Exercise input:
════════════════
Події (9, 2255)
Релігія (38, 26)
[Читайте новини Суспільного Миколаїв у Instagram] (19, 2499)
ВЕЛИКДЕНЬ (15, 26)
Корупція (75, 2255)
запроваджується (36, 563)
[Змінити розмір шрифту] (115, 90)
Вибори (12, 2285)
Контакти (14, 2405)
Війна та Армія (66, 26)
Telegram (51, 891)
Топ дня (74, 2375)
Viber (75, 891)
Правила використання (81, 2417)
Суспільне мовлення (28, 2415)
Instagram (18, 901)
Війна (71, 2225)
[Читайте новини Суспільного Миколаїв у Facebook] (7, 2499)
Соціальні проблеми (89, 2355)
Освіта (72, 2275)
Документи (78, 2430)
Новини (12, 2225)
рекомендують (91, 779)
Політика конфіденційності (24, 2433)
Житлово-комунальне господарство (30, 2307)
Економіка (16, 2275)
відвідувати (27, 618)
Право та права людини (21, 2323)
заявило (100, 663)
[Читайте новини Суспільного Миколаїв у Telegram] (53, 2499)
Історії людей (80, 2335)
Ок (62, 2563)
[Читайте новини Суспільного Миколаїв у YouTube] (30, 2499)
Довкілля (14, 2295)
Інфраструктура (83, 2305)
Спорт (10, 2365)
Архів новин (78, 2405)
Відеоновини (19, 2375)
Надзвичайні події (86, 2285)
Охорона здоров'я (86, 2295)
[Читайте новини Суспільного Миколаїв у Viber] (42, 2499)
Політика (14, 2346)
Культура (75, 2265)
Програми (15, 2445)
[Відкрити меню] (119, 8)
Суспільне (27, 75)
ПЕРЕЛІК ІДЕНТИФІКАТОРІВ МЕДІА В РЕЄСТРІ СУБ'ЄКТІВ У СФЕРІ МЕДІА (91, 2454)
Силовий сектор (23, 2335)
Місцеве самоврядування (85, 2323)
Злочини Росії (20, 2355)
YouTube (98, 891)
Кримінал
════════════════
Using the entries above, return exactly the lines from the line with "Instagram (18, 901)" to the line with "відвідувати (27, 618)", counting both of those lines.

Solution:
Instagram (18, 901)
Війна (71, 2225)
[Читайте новини Суспільного Миколаїв у Facebook] (7, 2499)
Соціальні проблеми (89, 2355)
Освіта (72, 2275)
Документи (78, 2430)
Новини (12, 2225)
рекомендують (91, 779)
Політика конфіденційності (24, 2433)
Житлово-комунальне господарство (30, 2307)
Економіка (16, 2275)
відвідувати (27, 618)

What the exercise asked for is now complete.